(Pixel coordinate grounding data)

———

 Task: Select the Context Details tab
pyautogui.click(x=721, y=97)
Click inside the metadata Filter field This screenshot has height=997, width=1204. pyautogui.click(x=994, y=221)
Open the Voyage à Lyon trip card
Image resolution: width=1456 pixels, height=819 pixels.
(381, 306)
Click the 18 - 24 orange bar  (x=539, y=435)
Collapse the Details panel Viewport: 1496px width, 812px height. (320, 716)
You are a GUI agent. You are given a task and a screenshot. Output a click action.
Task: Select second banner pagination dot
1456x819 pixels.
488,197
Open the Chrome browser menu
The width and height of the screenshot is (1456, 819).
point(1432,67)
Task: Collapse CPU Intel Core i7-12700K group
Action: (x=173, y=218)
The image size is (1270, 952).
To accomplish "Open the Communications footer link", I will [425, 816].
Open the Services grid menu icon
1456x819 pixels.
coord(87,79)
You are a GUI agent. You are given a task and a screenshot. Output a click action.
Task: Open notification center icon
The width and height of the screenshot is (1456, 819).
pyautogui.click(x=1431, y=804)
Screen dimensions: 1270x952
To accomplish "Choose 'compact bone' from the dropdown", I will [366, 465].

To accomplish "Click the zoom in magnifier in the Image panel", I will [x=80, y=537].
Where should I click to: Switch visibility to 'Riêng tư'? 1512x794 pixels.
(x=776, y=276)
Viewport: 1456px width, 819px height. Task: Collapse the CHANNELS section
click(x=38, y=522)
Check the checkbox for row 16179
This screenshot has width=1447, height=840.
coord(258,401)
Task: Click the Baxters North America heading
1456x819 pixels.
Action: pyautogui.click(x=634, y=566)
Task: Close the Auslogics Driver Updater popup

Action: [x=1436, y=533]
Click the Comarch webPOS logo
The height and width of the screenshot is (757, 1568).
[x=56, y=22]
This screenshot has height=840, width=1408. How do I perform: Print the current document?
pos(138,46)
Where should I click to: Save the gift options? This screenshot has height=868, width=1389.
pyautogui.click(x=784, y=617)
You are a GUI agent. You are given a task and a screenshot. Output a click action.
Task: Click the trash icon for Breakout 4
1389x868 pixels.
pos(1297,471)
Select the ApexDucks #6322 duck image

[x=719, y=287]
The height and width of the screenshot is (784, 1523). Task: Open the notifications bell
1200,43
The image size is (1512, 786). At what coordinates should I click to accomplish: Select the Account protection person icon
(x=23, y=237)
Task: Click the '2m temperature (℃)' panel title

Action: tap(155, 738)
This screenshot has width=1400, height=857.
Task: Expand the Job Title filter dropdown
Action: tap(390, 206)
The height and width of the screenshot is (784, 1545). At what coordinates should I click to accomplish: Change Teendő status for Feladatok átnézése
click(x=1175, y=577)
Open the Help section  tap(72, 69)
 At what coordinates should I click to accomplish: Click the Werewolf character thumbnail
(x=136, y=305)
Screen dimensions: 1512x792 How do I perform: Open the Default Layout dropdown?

———

Task details: Scan the records above for the lines holding "Image resolution: width=1456" and "The image size is (1270, 952).". Transcribe those two and every line between them word for word, and no others.

Worked solution:
Image resolution: width=1456 pixels, height=819 pixels.
(381, 306)
Click the 18 - 24 orange bar  (x=539, y=435)
Collapse the Details panel Viewport: 1496px width, 812px height. (320, 716)
You are a GUI agent. You are given a task and a screenshot. Output a click action.
Task: Select second banner pagination dot
1456x819 pixels.
488,197
Open the Chrome browser menu
The width and height of the screenshot is (1456, 819).
point(1432,67)
Task: Collapse CPU Intel Core i7-12700K group
Action: (x=173, y=218)
The image size is (1270, 952).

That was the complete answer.